ASSIGNMENT - Copy out exactly the stretch of the listing below that begins at the line containing "网络加速 (533, 2370)" and ends at the line containing "自媒体同步曝光计划 (199, 2203)", and copy nothing outside it.

SOURCE MATERIAL -
####################

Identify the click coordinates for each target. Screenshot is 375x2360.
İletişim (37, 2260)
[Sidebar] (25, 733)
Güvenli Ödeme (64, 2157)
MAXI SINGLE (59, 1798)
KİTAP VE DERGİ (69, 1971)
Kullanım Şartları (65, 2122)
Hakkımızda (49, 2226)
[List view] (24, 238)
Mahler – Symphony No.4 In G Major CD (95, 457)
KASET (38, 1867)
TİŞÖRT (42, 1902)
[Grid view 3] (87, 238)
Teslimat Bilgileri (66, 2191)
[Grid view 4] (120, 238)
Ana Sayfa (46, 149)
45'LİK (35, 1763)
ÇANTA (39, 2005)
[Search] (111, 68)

####################

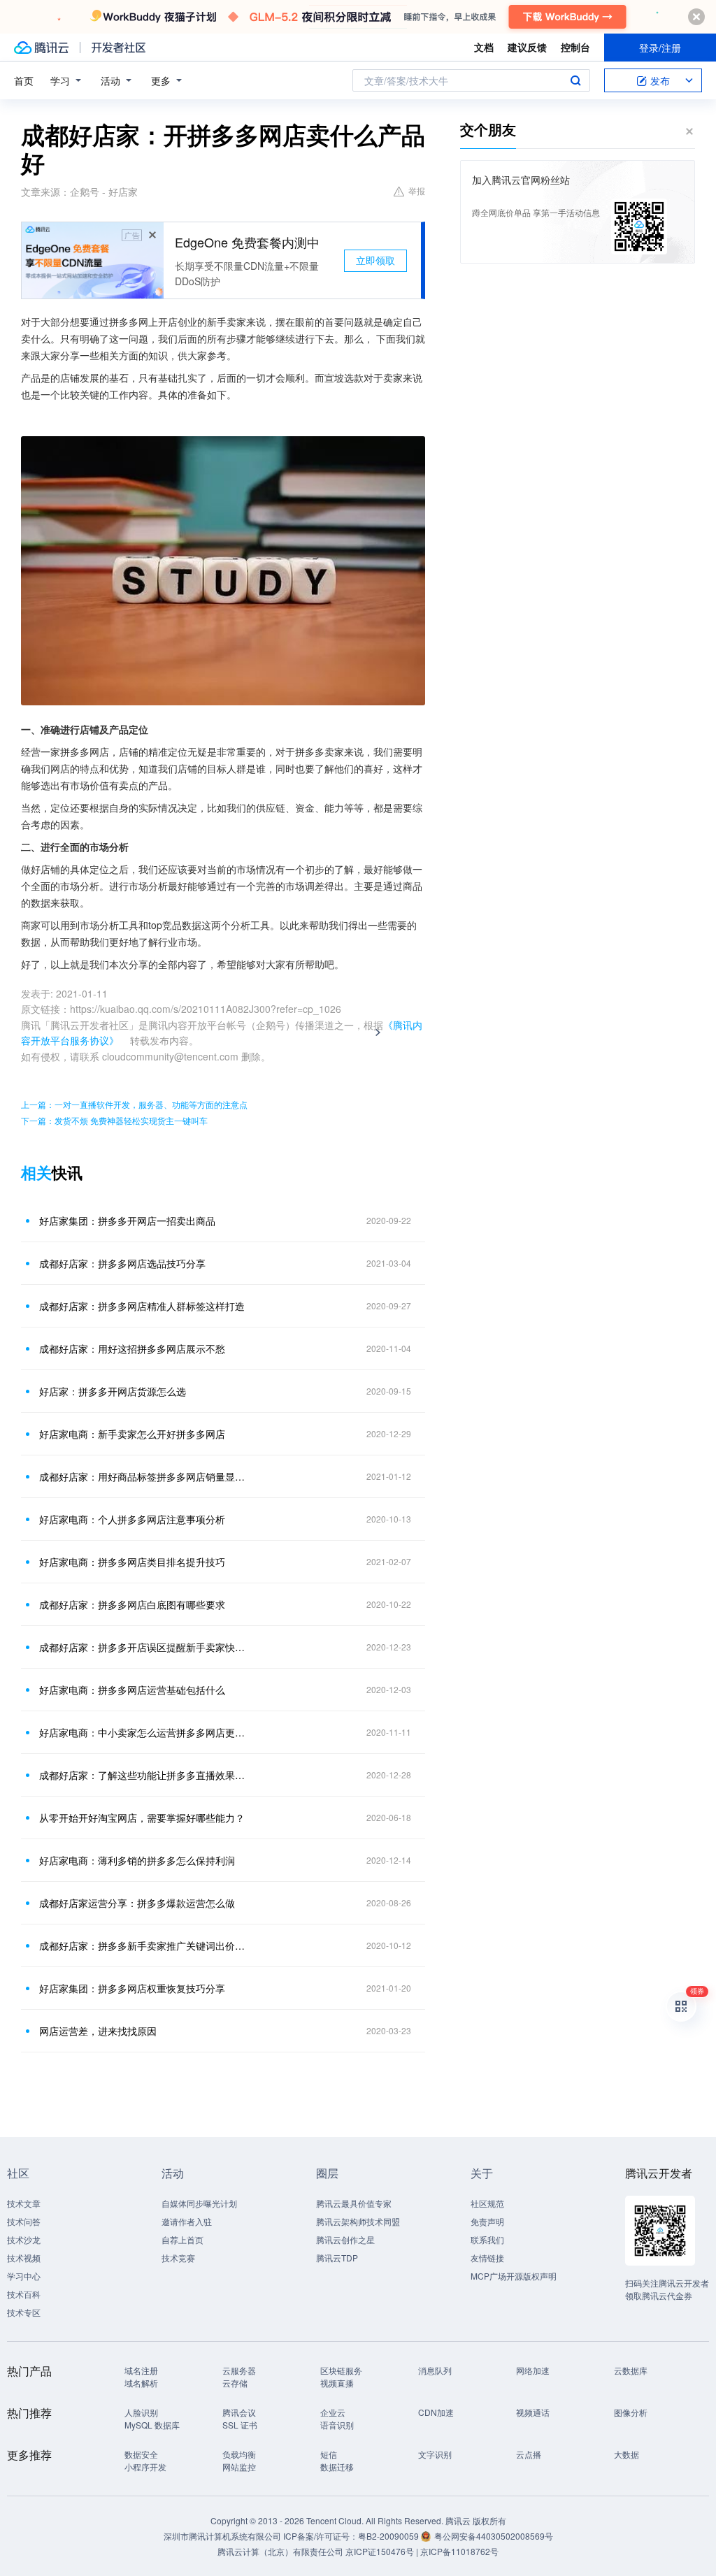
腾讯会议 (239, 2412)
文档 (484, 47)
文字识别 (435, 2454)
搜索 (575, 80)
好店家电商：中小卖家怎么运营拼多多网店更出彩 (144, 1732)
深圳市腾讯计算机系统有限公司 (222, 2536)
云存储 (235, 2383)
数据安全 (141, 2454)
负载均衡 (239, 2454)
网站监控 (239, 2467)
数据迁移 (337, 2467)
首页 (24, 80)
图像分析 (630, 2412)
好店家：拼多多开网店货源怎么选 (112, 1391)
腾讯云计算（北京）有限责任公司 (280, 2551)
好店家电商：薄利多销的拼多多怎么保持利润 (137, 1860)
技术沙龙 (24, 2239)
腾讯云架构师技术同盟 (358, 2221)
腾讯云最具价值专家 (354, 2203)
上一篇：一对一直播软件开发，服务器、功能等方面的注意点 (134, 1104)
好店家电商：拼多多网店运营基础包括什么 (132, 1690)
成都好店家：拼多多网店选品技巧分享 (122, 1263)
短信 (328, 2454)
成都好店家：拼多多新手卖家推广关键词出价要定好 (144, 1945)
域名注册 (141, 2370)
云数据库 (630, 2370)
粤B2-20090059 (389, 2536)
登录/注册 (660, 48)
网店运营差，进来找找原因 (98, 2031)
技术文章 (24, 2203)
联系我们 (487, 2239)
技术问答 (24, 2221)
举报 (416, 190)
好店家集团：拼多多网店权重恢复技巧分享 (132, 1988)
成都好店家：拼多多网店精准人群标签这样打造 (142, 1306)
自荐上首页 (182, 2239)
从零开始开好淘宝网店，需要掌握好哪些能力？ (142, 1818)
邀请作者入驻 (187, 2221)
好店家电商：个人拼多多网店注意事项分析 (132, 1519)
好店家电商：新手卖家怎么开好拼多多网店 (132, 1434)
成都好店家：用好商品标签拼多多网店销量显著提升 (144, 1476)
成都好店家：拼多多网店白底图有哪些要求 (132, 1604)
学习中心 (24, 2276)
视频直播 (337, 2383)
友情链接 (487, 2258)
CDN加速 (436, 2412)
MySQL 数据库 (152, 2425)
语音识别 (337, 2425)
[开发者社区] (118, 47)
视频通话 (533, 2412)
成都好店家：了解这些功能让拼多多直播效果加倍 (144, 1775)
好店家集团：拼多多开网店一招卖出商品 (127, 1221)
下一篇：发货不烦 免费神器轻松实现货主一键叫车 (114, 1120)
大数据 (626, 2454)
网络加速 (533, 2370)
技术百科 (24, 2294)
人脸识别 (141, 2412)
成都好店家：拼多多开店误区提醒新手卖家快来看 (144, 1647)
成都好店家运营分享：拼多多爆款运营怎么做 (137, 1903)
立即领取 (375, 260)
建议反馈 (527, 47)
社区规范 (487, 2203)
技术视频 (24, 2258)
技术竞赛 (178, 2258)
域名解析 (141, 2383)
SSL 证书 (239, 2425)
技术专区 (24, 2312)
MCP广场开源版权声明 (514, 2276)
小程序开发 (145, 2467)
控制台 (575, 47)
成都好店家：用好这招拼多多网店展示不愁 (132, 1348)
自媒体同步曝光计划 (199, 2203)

####################

PROBLEM SOLUTION -
网络加速 (533, 2370)
技术百科 (24, 2294)
人脸识别 (141, 2412)
成都好店家：拼多多开店误区提醒新手卖家快来看 (144, 1647)
成都好店家运营分享：拼多多爆款运营怎么做 (137, 1903)
立即领取 (375, 260)
建议反馈 (527, 47)
社区规范 (487, 2203)
技术视频 (24, 2258)
技术竞赛 (178, 2258)
域名解析 (141, 2383)
SSL 证书 (239, 2425)
技术专区 (24, 2312)
MCP广场开源版权声明 (514, 2276)
小程序开发 (145, 2467)
控制台 (575, 47)
成都好店家：用好这招拼多多网店展示不愁 (132, 1348)
自媒体同步曝光计划 (199, 2203)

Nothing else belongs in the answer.